Одной из самых примечательных интерпретаций истории Иуды является повесть Л.Н. Андреева «Иуда Искариот и другие», в которой глубоко исследуются психологические причины его предательства. Ими оказываются мучительная и глубокая любовь Иуды к Иисусу, одновременно связанная со скрываемым от себя самого стремлением утвердить себя и преодолеть свое страшное одиночество, отъединенность от людей, а также стремление испытать остальных учеников и одновременно побудить Иисуса к решительным действиям во имя освобождения народа от римского гнета. Все это оборачивается ужасом («осуществился ужас и мечты»), осознанием ложности избранного пути: «…как нет конца у времени, так не будет конца рассказам о предательстве Иуды и страшной смерти его. И все — добрые и злые — одинаково предадут проклятию позорную память его; и у всех народов, какие были, какие есть, останется он одиноким в жестокой участи своей — Иуда из Кариота, Предатель».
В драме греческого писателя С. Меласа «Иуда» герой предстает как последователь патриотического движения Йеѓуды Галилеянина, как еврейский националист, не принимающий универсальности проповеди Иисуса.
Интерпретация, данная в романе М.А. Булгакова «Мастер и Маргарита», связана со значительным отступлением от текста Евангелий и несет на себе явный отпечаток влияния альбигойской ереси (Иуда, согласно М.А. Булгакову, не кончает с собой, а его убивают по приказу Понтия Пилата).

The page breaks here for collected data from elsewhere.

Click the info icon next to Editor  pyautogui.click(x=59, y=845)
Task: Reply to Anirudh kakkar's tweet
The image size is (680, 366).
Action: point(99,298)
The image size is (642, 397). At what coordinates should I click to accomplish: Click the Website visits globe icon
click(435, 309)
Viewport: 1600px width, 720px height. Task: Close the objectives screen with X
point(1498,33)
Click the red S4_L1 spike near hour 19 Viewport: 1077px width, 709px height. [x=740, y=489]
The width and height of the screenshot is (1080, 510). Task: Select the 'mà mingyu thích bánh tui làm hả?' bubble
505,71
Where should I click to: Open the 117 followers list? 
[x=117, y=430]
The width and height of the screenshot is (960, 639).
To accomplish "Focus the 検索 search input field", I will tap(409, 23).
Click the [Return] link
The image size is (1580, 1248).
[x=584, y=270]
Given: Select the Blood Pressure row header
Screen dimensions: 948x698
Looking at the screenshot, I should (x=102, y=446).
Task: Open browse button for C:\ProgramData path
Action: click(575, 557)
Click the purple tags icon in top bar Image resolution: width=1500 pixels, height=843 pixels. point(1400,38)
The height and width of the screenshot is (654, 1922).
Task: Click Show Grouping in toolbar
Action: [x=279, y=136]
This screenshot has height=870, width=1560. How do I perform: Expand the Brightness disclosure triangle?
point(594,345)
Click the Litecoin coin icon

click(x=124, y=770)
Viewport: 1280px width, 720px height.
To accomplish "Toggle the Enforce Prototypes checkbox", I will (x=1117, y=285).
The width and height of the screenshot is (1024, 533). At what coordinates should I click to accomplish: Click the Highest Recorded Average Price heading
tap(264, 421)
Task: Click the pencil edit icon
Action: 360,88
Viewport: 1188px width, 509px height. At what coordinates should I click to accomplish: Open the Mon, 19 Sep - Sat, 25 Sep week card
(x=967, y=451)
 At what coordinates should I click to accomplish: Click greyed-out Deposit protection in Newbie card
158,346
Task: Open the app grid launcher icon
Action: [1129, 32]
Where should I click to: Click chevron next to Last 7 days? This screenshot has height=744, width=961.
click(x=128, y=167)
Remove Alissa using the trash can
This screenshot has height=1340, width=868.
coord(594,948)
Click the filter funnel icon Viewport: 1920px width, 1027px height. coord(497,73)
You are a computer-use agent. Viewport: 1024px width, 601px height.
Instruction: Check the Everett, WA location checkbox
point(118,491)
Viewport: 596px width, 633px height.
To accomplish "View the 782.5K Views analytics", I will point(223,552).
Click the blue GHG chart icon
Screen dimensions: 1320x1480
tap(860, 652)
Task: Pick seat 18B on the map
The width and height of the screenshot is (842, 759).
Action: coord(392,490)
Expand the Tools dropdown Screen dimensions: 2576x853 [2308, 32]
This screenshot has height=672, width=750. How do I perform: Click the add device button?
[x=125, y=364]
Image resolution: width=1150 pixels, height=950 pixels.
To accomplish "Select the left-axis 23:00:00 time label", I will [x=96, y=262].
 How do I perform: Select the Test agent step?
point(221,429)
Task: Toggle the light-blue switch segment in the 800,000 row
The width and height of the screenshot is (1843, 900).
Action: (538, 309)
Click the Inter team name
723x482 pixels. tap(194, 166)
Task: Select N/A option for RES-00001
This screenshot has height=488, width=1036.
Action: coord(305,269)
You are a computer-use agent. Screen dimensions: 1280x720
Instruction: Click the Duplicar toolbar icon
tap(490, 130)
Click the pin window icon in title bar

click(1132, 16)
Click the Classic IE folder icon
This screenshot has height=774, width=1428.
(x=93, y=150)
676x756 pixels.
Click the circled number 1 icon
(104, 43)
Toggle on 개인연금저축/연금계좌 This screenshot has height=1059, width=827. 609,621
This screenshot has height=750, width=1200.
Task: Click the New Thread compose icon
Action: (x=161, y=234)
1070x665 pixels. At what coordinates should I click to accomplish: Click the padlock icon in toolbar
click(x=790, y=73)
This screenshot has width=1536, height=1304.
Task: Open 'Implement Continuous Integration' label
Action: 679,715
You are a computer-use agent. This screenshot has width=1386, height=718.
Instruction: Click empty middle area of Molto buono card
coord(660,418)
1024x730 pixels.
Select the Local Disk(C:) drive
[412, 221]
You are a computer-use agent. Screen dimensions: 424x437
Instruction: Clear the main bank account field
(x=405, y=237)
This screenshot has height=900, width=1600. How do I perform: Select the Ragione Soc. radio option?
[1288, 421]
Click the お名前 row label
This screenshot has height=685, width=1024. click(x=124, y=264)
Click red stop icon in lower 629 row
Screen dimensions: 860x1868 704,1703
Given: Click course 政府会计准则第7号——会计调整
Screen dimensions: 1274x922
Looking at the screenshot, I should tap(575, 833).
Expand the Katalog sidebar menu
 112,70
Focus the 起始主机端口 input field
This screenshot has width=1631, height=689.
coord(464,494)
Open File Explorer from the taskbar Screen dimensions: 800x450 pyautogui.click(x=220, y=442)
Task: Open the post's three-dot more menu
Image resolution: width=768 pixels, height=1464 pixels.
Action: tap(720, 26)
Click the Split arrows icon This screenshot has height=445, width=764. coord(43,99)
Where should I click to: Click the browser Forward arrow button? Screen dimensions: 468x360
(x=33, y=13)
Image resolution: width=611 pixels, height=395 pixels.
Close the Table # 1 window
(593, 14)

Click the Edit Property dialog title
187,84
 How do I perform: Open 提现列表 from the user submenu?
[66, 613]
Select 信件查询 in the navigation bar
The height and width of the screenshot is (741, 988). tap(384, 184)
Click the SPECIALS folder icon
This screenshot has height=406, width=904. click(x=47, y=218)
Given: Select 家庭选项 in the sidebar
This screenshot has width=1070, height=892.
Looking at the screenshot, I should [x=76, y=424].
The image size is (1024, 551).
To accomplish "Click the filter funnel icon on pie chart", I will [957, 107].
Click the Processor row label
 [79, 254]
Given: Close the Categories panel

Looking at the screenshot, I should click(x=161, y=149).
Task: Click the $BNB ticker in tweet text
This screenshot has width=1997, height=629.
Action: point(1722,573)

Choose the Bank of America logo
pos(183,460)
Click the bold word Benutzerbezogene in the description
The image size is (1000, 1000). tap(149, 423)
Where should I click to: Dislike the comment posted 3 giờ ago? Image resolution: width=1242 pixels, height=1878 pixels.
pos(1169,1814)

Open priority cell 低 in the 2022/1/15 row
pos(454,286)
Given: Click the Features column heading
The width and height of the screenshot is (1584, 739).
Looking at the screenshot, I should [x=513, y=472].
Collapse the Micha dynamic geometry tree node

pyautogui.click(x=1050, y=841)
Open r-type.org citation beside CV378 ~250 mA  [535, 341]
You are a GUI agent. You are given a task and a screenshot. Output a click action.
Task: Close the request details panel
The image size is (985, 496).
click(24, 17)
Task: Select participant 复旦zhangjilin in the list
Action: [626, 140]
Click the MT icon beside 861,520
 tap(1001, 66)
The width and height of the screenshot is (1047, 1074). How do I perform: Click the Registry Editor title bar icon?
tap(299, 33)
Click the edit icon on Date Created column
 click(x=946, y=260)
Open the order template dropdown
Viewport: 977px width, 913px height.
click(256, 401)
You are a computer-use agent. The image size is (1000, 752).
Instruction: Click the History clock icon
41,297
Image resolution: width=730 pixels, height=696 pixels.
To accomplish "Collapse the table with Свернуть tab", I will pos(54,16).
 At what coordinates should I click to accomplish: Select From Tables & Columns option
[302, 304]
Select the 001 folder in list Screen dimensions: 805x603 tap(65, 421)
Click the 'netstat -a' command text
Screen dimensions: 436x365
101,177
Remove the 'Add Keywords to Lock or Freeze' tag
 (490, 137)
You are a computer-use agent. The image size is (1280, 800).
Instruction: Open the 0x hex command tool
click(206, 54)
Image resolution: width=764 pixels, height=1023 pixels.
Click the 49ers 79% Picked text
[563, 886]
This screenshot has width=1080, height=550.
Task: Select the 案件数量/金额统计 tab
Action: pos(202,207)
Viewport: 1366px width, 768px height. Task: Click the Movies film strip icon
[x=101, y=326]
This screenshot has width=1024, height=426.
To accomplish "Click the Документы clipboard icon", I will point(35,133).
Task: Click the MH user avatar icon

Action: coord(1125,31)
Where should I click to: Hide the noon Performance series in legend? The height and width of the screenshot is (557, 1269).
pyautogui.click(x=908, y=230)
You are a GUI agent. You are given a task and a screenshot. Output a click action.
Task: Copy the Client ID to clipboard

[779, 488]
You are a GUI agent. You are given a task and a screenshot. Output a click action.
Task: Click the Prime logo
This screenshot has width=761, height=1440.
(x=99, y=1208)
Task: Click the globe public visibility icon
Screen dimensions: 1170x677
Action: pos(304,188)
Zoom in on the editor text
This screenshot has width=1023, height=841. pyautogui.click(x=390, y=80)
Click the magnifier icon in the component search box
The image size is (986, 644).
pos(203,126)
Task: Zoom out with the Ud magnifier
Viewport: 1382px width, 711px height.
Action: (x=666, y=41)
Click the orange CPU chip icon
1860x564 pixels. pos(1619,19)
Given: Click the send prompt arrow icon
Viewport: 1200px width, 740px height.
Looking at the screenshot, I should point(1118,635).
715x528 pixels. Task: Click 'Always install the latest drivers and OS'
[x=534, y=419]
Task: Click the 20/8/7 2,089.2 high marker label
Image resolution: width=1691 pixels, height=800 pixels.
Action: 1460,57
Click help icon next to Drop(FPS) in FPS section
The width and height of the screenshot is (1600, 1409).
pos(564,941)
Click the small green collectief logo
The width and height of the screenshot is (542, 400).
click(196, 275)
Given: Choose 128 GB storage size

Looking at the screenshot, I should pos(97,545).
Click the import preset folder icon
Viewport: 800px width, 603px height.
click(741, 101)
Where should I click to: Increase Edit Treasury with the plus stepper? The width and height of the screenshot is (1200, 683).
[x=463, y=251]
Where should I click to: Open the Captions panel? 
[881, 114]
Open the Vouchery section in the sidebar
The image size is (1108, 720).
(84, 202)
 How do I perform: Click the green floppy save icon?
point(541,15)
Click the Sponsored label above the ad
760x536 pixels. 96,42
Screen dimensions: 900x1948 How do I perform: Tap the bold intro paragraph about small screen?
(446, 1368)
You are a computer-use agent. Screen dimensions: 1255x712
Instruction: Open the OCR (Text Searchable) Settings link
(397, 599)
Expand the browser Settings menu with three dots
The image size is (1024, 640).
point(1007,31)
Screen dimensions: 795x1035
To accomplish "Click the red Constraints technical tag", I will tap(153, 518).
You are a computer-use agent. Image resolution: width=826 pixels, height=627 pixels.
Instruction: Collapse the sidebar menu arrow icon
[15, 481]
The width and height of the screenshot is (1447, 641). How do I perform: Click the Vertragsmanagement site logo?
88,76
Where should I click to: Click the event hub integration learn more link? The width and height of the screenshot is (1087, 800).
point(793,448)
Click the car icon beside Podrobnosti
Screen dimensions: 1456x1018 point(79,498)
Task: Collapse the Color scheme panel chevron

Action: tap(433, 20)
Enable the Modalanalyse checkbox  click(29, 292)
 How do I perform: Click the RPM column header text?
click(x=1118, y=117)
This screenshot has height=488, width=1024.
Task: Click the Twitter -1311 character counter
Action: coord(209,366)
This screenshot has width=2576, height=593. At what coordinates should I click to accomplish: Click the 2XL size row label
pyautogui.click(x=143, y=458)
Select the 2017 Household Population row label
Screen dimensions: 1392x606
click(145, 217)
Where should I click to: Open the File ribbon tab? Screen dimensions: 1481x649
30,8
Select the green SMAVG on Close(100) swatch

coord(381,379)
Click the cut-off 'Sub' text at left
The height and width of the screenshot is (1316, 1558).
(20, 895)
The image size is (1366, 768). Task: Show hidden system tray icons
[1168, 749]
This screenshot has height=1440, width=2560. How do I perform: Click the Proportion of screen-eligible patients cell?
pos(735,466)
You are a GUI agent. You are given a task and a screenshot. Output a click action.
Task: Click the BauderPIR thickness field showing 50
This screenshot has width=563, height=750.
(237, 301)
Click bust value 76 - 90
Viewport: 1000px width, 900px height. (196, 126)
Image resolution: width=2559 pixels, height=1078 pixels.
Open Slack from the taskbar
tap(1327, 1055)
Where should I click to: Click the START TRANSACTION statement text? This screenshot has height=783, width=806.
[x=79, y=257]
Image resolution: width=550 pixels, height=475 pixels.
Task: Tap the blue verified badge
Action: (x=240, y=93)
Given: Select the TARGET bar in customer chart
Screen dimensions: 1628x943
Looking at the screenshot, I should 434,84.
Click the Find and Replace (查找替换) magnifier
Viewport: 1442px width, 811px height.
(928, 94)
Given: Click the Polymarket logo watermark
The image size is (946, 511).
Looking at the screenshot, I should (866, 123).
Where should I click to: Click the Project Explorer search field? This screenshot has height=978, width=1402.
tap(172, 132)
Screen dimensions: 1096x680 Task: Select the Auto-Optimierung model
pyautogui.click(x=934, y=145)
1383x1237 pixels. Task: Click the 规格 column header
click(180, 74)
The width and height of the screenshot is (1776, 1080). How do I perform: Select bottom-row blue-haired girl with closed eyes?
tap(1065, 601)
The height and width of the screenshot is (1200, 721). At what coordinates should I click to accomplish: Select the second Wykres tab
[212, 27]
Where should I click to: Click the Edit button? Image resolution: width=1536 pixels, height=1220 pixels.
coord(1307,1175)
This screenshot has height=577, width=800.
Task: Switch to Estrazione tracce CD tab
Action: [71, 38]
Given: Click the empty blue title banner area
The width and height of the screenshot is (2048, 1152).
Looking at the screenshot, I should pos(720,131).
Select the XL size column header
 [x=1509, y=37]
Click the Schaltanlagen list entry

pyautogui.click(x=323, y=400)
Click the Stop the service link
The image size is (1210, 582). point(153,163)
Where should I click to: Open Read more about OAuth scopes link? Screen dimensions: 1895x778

Особое место среди интерпретаций ХХ в. занимает «крамольная» с точки зрения официального христианства и восходящая по своей сути к учению каинитов интерпретация Х.Л. Борхеса в новелле «Три версии предательства Иуды», где писатель в предельно лаконичной форме дает сложнейшую систему мотивировок поступка Иуды, имеющих единое основание — беспредельную любовь к Иисусу, глубочайшее Его понимание и высшее Ему служение, оговаривая при этом как отличную от трех версию о том, что «Иуда предал Иисуса Христа, дабы вынудить Его объявить о Своей Божественности и разжечь народное восстание против гнета Рима».
Первая версия отталкивается от идеи предписанности поступка Иуды, его особой роли в цепи Спасения человечества: «…поступок Иуды был излишним…для опознания Учителя, который ежедневно проповедовал в синагоге и совершал чудеса при тысячном стечении народа, не требовалось предательства кого-либо из апостолов. Однако оно совершилось. Предполагать в Писании ошибку недозволительно; не менее недозволительно допустить случайный эпизод в самом знаменательном событии истории человечества. Ergo, предательство Иуды не было случайным; оно было деянием предопределенным, занимающим свое таинственное место в деле Искупления… Слово, воплотившись, перешло из вездесущности в ограниченное пространство, из вечности — в историю, из безграничного блаженства — в состояние изменчивости и смерти; было необходимо, чтобы в ответ на подобную жертву некий человек, представляющий всех людей, совершил равноценную жертву. Этим человеком и был Иуда Искариот. Иуда, единственный из апостолов, угадал тайную Божественность и ужасную цель Иисуса. Слово опустилось до смертного; Иуда, ученик Слова, мог опуститься до предателя (самого гнусного преступления, какое ведомо подлости) и до обитателя геенны огненной. Миропорядок внизу — зеркало миропорядка горнего; земные формы соответствуют формам небесным; пятна на коже — карта нетленных созвездий; Иуда, неким таинственным образом, — отражение Иисуса. Отсюда тридцать сребренников и поцелуй, отсюда добровольная смерть, чтобы еще верней заслужить Проклятие».
Вторая версия связана с предельным самоотречением Иуды во имя славы Божьей. Поступок Иуды нельзя приписывать алчности, у него другая причина — «гипертрофированный, почти безграничный аскетизм. Аскет, ради вящей славы Божией, оскверняет и умерщвляет плоть; Иуда сделал то же со своим духом. Он отрекся от чести, от добра, от покоя, от Царства Небесного, как другие, менее героические, отрекаются от наслажденья. С потрясающей ясностью он заранее продумал свои грехи…Иуда… избрал грехи, не просветленные ни единой добродетелью: злоупотребление доверием… В его поступках было грандиозное смирение, он считал себя недостойным быть добрым… Он полагал, что блаженство, как и добро, — это атрибут Божества и люди не вправе присваивать его себе».
Третья версия парадоксально соединяет Иисуса и Иуду, делает последнего своего рода «ипостасью» первого: «Бог стал человеком полностью, но стал человеком вплоть до его низости, человеком вплоть до мерзости и бездны. Чтобы спасти нас, Он мог избрать любую судьбу из тех, что плетут сложную сеть истории; Он мог стать Александром или Пифагором, или Рюриком, или Иисусом; Он избрал самую презренную судьбу: Он стал Иудой».